Com a proximidade da Black Friday, o e-commerce brasileiro intensifica ações para mitigar fraudes em meio ao pico anual de cadastros, transações e movimentação financeira. Embora as plataformas tenham ampliado o uso de inteligência artificial (IA), validações automáticas e camadas avançadas de verificação, o volume de tentativas de golpes continua crescendo, o que pressiona varejistas, usuários e empresas de tecnologia.

O cenário é desafiador: apenas entre setembro de 2024 e março de 2025, a Febraban registrou aumento de 33% para 38% nas tentativas de golpes no país. E o total perdido em fraudes saltou de R$ 8,6 bilhões para R$ 10,1 bilhões em apenas um ano.
Para explicar como lidar com esse ambiente de risco ampliado, a reportagem do E-Commerce Brasil entrevistou Mercado Livre e Caf, empresa de verificação inteligente. Elas detalharam como funcionam seus sistemas de prevenção e por que o combate aos fraudadores se tornou uma verdadeira corrida tecnológica.
Identificação de vendedores
O processo de prevenção a fraudes começa antes mesmo das vendas. Fabiana Saenz, diretora de Inteligência Antifraude do Mercado Livre no Brasil, explica que a validação de vendedores no Mercado Livre é conduzida por meio de um sistema avançado de KYC (Know Your Customer), que analisa identidades de pessoas físicas e jurídicas com tecnologias de ponta. Entre 2024 e 2025, cerca de 46 milhões de usuários passaram pelo processo — e 5,4 milhões foram barrados por suspeita de fraude.
Além disso, a plataforma utiliza ciência de dados para detectar comportamentos atípicos, inclusive automatizando a formalização de vendedores que ultrapassam um certo volume de transações diárias, encaminhando-os à abertura de CNPJ.
Como especialista na parte operacional, Marcelo Sousa, VP de Produto da Caf, explica que o processo combina métodos tradicionais com análises sofisticadas. Deste lado, a verificação inclui:
- Checagem do CNPJ;
- Histórico da empresa;
- Correlação entre datas de abertura;
- Atividade suspeita;
- KYC para todas as pessoas associadas ao negócio.
Além disso, cocumentos, antecedentes e sinais digitais são cruzados com IA, que identifica inconsistências e falsificações em tempo real.
Segundo ele, é comum que fraudadores recém-criem empresas apenas para aplicar golpes. “Embora um CNPJ novo possa ser legítimo, muitos fraudadores criam empresas apenas para isso. A falta de histórico é um forte sinal de alerta”, diz.

_ _ _

● **TAREFAS A REALIZAR**
1 > Reescreva todo o trecho do texto sobre fraudes no comércio eletrônico que vai de "Para explicar como" até "verdadeira corrida tecnológica.", trocando "reportagem" por "matéria".
2 > Traduza para o inglês esta frase do texto sobre fraudes no comércio eletrônico: "O processo de prevenção a fraudes começa antes mesmo das vendas."

● **DADOS APRESENTADOS**

_ _ _

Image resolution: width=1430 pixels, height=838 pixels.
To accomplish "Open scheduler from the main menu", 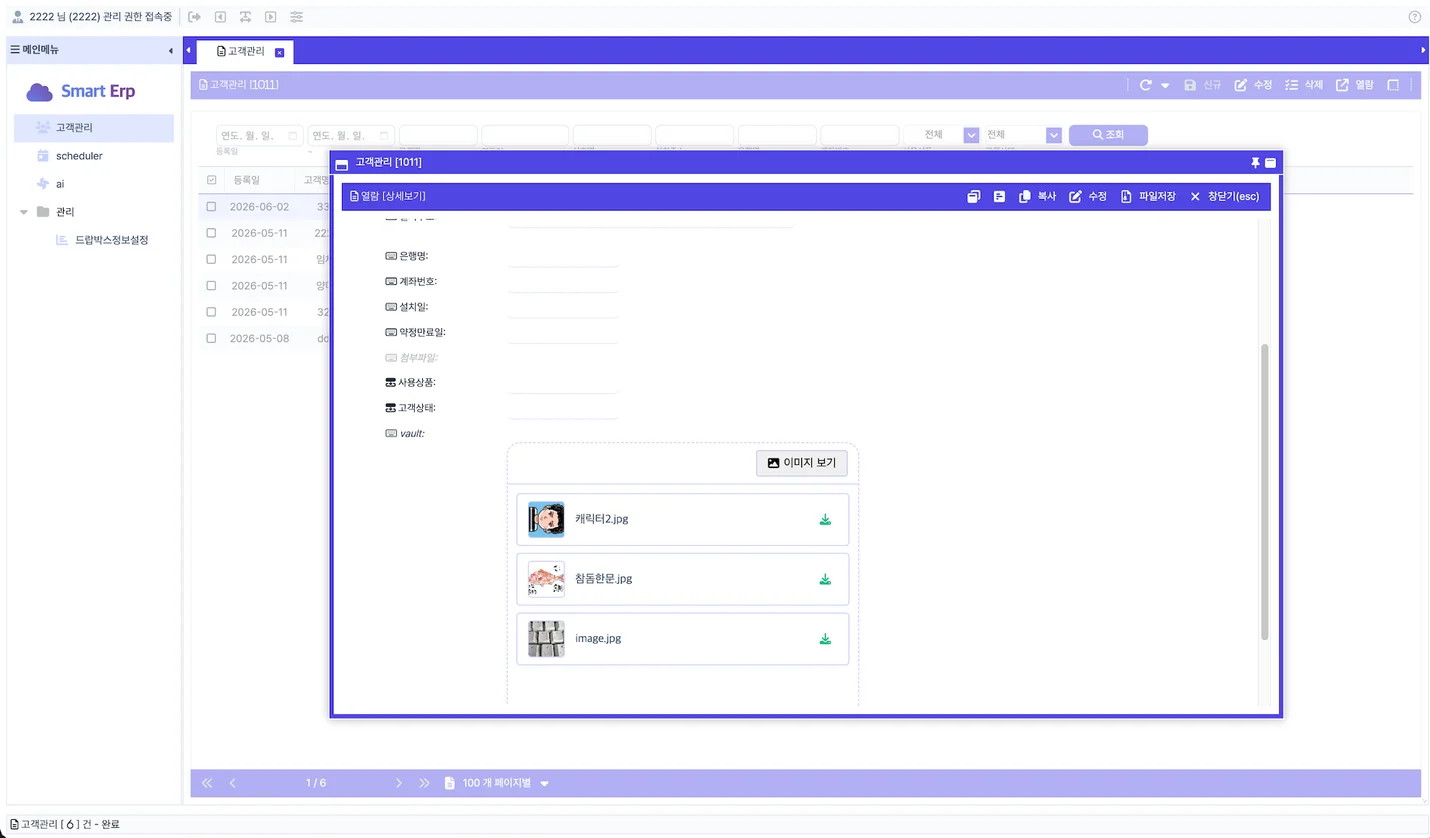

_ _ _

● **RESPOSTAS POR TAREFA**
1 >
Para explicar como lidar com esse ambiente de risco ampliado, a matéria do E-Commerce Brasil entrevistou Mercado Livre e Caf, empresa de verificação inteligente. Elas detalharam como funcionam seus sistemas de prevenção e por que o combate aos fraudadores se tornou uma verdadeira corrida tecnológica.

2 > The fraud prevention process begins even before sales.